# Exercise prompt
Quote the part of the records that opens with the line containing "You are a computer-use agent. The" and closes with the line containing "Looking at the screenshot, I should coord(81,535).", reproducing each line exactly.

# Input data
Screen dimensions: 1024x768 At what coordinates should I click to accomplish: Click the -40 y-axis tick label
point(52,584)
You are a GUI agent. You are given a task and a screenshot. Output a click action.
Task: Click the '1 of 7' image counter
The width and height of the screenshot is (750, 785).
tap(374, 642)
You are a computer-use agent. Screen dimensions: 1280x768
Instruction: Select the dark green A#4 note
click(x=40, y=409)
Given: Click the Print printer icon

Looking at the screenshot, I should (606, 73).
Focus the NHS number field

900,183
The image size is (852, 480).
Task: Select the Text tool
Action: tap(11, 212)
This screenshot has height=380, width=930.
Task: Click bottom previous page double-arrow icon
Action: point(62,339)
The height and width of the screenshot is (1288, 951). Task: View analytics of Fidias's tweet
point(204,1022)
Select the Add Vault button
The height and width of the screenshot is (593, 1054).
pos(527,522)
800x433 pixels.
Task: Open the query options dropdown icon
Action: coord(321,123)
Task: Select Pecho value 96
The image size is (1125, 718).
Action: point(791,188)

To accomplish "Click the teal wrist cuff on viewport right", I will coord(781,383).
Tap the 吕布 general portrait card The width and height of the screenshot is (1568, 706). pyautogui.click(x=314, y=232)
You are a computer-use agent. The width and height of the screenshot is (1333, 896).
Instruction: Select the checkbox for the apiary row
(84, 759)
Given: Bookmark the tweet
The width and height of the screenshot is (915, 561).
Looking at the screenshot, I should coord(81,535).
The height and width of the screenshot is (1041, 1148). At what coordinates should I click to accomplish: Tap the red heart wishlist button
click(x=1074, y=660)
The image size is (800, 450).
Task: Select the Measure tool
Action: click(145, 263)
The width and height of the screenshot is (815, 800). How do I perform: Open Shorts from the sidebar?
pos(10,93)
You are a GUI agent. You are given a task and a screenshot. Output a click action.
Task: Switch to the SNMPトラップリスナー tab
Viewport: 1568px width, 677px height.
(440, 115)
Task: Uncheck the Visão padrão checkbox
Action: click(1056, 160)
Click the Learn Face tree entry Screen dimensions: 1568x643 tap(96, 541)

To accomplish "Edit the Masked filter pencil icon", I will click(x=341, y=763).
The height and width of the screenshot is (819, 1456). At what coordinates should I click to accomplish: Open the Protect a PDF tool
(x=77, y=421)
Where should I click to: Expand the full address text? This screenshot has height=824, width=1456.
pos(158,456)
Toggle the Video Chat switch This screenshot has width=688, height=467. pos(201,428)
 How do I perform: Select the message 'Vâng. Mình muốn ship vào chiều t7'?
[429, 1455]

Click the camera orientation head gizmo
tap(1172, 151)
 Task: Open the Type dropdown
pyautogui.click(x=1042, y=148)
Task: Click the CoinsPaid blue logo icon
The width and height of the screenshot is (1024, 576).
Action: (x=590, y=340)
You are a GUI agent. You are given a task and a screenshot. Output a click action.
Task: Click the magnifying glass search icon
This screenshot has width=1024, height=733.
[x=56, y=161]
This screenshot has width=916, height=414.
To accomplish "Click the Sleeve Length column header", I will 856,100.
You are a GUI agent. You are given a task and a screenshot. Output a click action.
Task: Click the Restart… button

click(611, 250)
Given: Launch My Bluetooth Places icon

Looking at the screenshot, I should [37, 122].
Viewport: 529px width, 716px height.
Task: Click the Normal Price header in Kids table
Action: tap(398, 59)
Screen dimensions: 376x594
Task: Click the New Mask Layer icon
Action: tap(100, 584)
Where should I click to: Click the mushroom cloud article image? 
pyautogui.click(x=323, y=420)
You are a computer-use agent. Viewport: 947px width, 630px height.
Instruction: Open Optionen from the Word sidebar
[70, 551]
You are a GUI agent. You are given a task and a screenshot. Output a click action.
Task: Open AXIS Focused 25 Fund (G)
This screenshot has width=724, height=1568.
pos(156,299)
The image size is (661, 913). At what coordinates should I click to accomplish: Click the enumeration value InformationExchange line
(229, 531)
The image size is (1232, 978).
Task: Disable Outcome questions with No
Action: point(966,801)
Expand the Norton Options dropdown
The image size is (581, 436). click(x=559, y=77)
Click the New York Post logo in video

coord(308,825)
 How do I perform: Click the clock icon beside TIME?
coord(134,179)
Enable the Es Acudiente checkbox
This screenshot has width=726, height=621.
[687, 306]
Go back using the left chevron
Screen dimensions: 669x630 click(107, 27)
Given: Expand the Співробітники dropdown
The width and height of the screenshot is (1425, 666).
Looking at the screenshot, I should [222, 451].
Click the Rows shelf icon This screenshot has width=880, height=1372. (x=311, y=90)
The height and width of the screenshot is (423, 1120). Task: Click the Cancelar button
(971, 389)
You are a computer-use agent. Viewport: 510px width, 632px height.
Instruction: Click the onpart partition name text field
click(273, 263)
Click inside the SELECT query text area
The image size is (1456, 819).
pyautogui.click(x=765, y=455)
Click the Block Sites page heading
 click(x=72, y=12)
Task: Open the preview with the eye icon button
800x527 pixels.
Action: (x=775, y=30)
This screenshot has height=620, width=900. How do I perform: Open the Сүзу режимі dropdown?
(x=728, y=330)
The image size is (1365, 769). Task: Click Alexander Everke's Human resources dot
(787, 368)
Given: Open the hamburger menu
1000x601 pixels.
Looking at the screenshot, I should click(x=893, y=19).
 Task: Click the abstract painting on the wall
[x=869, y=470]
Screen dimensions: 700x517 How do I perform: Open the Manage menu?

# Full answer
You are a computer-use agent. The width and height of the screenshot is (1333, 896).
Instruction: Select the checkbox for the apiary row
(84, 759)
Given: Bookmark the tweet
The width and height of the screenshot is (915, 561).
Looking at the screenshot, I should coord(81,535).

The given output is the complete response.